- _DIRECTIONS FOR THIS TASK_: Please repeat, without alteration, the line containing "Given: Open the 文件(F) menu" and every line that follows it to the end of the entries below, and only those lines.

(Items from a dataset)

::::::::

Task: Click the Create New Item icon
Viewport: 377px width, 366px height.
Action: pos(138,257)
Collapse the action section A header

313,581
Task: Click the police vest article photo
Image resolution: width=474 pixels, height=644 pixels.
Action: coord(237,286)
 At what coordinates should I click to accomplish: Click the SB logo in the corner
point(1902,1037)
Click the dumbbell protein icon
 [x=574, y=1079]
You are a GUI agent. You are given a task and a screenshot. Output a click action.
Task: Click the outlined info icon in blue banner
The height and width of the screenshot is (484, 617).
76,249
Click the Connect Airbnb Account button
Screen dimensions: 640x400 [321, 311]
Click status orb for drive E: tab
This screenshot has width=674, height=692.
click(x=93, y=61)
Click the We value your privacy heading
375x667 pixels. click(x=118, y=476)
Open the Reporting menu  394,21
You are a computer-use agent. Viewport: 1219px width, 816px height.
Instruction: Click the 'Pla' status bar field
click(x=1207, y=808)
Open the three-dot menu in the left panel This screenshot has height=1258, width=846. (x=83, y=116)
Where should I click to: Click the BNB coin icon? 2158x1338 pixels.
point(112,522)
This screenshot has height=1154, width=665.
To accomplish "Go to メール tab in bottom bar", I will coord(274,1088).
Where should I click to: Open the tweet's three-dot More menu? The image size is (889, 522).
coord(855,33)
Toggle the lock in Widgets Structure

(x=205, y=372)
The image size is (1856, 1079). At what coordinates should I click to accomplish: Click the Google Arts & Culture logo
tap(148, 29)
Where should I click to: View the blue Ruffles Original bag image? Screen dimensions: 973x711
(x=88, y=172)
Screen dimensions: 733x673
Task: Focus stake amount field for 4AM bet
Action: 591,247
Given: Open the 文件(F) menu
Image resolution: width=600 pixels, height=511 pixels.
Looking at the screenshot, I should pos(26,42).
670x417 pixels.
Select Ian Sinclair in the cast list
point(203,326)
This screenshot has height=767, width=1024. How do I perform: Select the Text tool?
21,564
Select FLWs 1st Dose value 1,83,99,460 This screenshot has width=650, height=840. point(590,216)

::::::::

- _ANSWER BOX_:
Given: Open the 文件(F) menu
Image resolution: width=600 pixels, height=511 pixels.
Looking at the screenshot, I should pos(26,42).
670x417 pixels.
Select Ian Sinclair in the cast list
point(203,326)
This screenshot has height=767, width=1024. How do I perform: Select the Text tool?
21,564
Select FLWs 1st Dose value 1,83,99,460 This screenshot has width=650, height=840. point(590,216)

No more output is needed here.